Exercise goal.
Your reply should consist only of the lines from the one with "Open the Mining Pool Hub logo" through the end of the entries, transcribed exactly. Pictures stay out.

------------------------------------------------

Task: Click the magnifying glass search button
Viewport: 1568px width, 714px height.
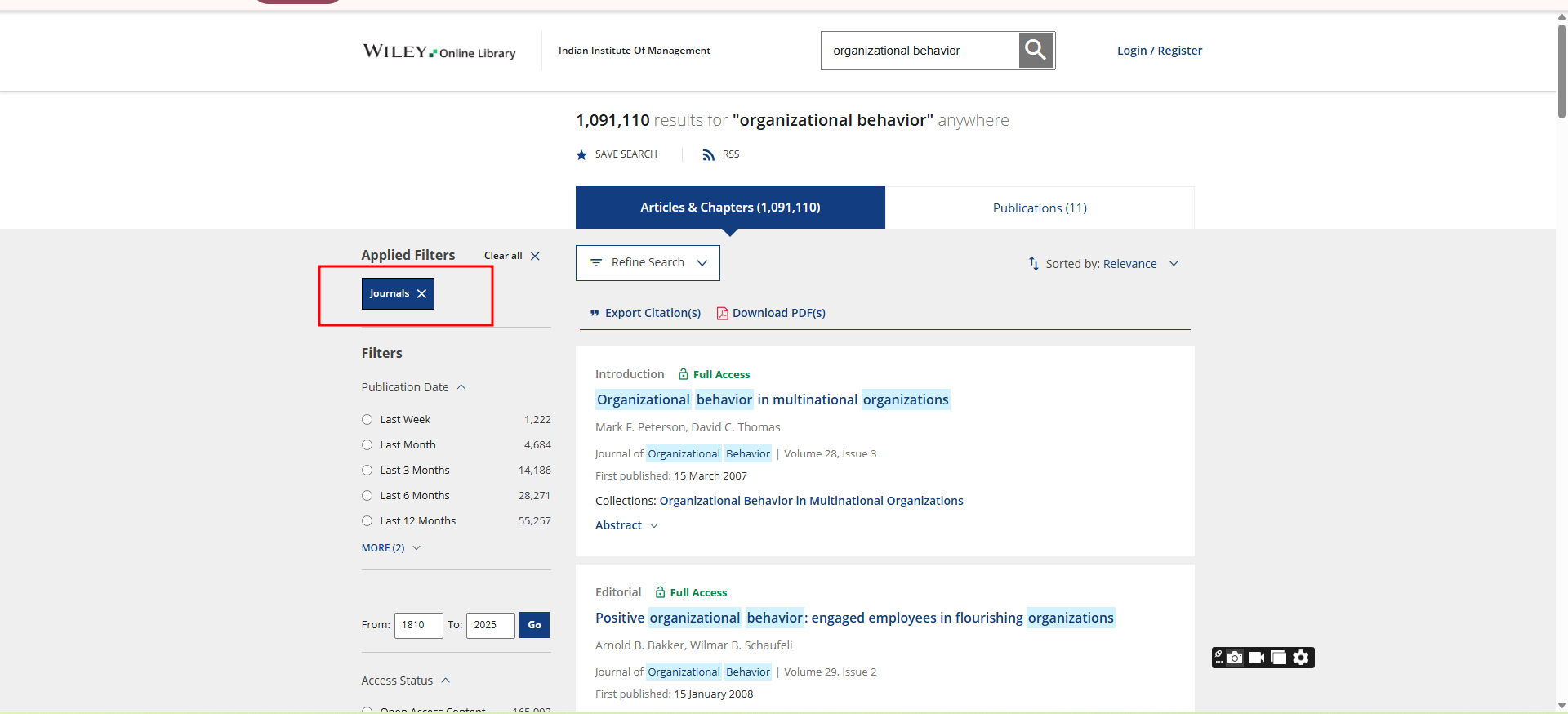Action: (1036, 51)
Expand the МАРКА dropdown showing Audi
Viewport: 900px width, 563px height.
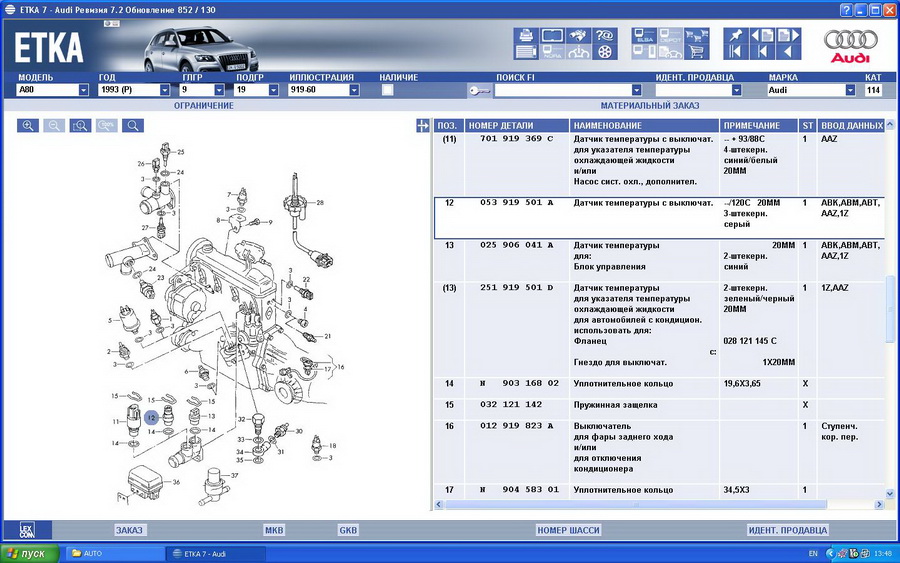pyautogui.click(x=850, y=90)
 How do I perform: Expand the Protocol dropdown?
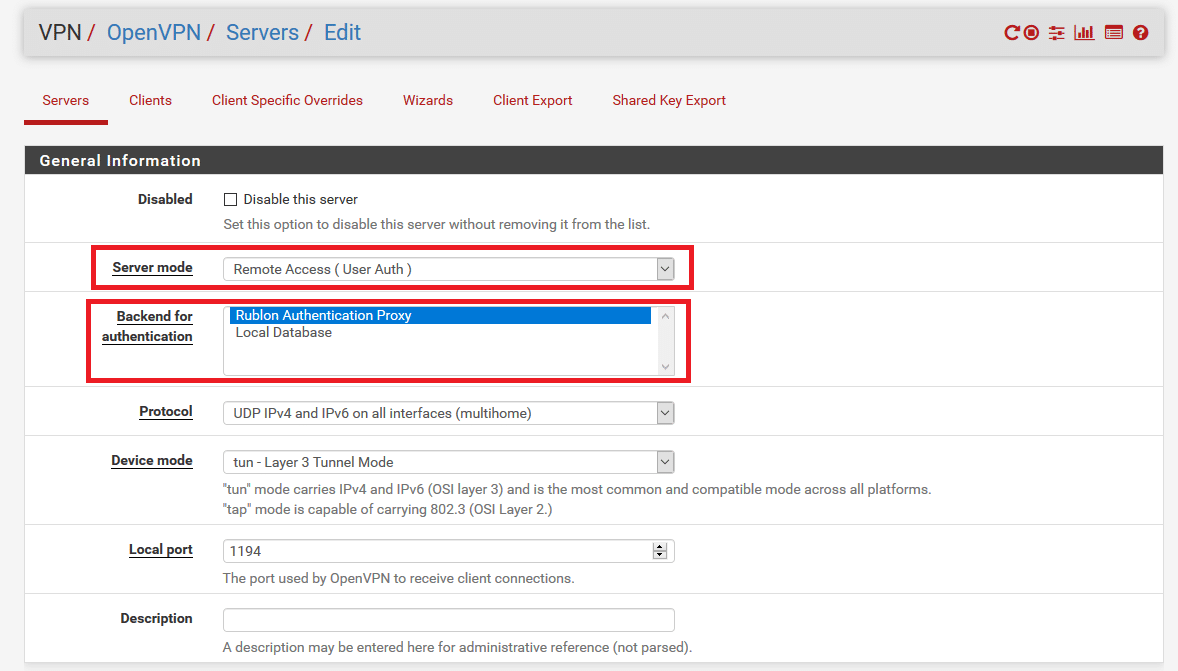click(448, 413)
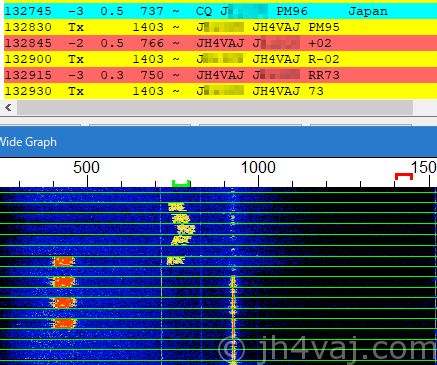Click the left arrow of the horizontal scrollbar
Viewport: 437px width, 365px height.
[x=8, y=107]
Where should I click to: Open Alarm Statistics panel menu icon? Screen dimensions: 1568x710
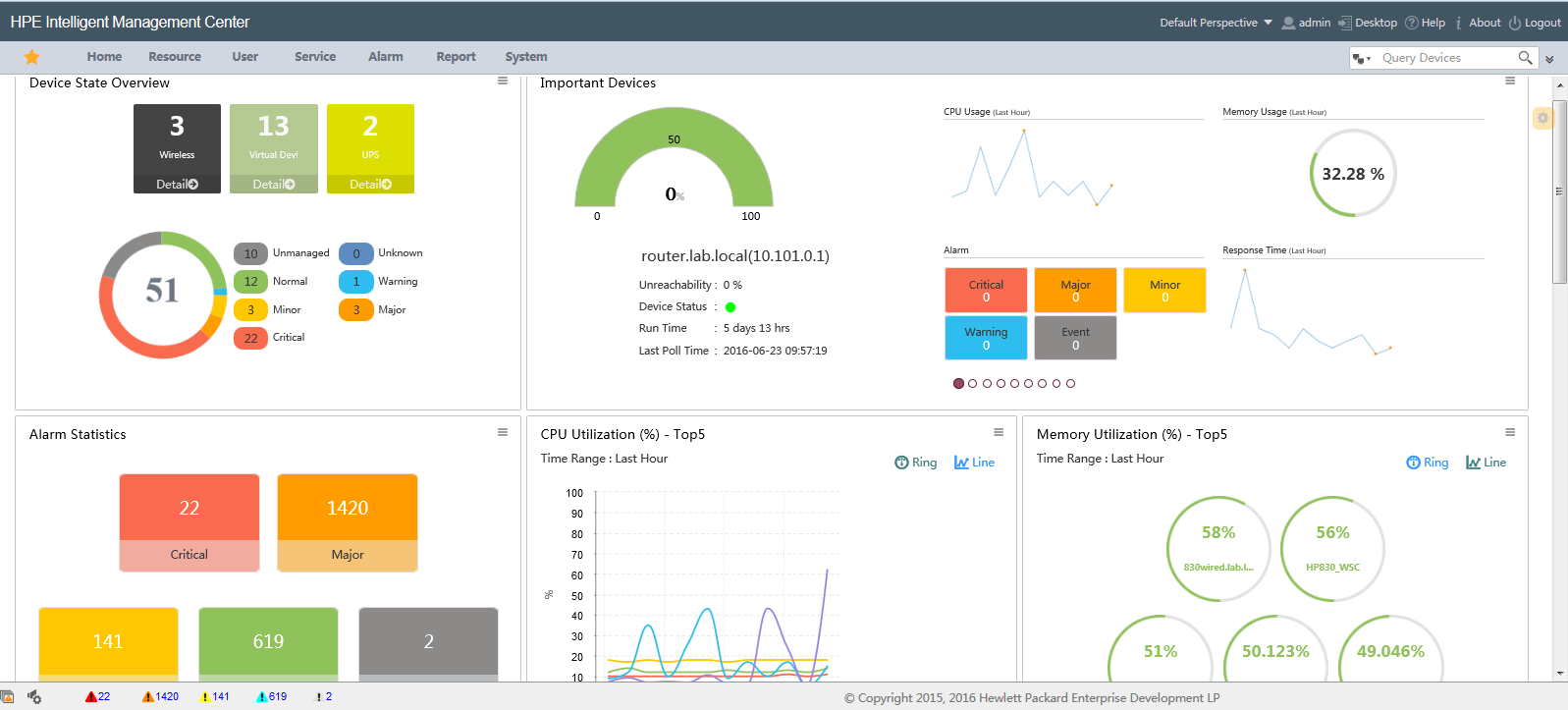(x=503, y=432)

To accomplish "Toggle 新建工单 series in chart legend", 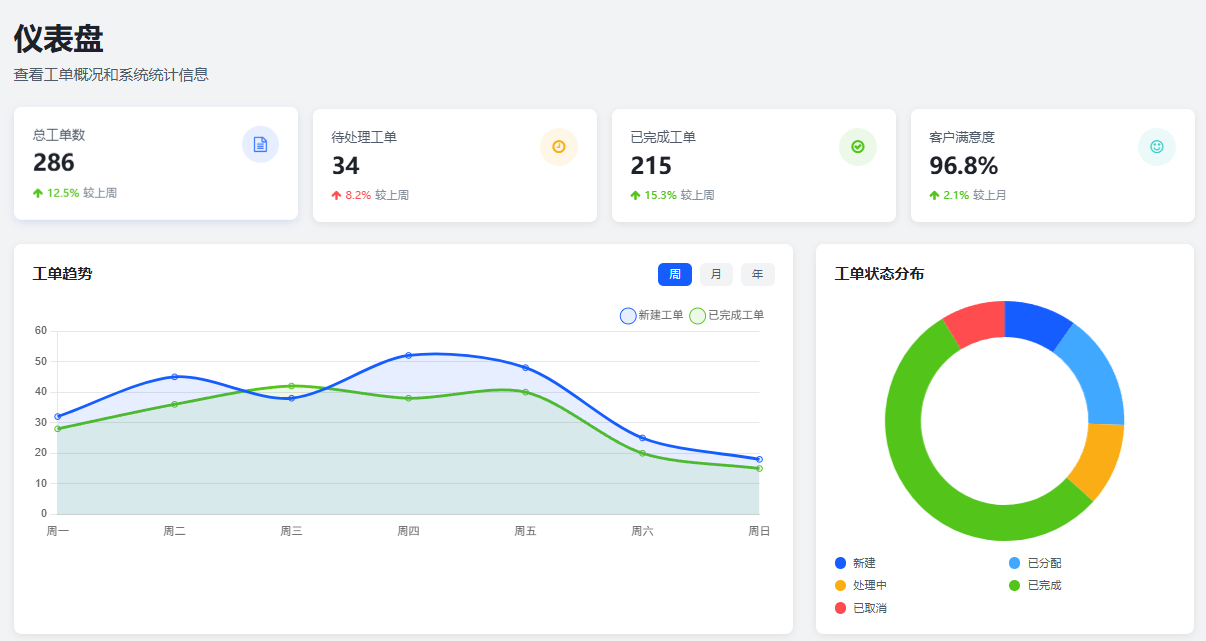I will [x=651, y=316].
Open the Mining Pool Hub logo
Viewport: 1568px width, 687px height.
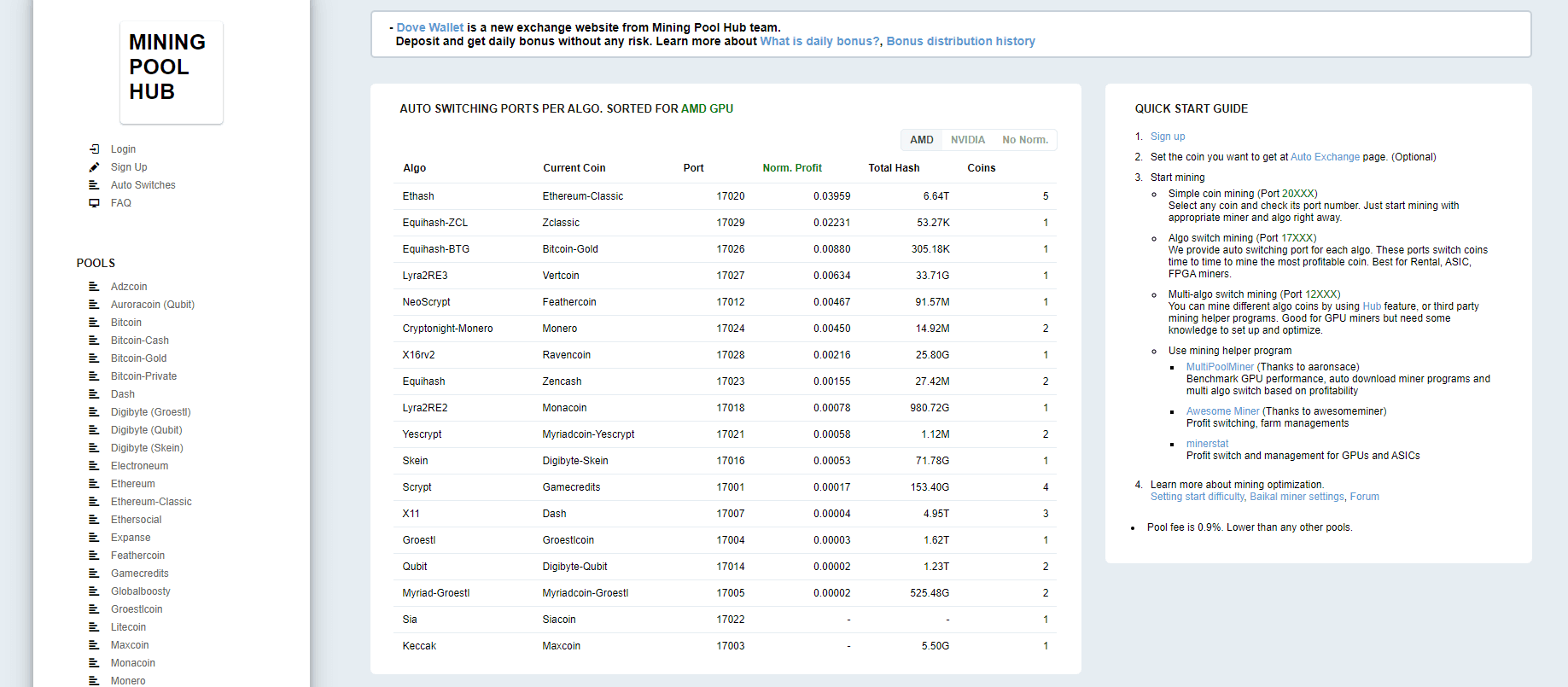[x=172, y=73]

------------------------------------------------

Problem solution.
Open the Mining Pool Hub logo
Viewport: 1568px width, 687px height.
[x=172, y=73]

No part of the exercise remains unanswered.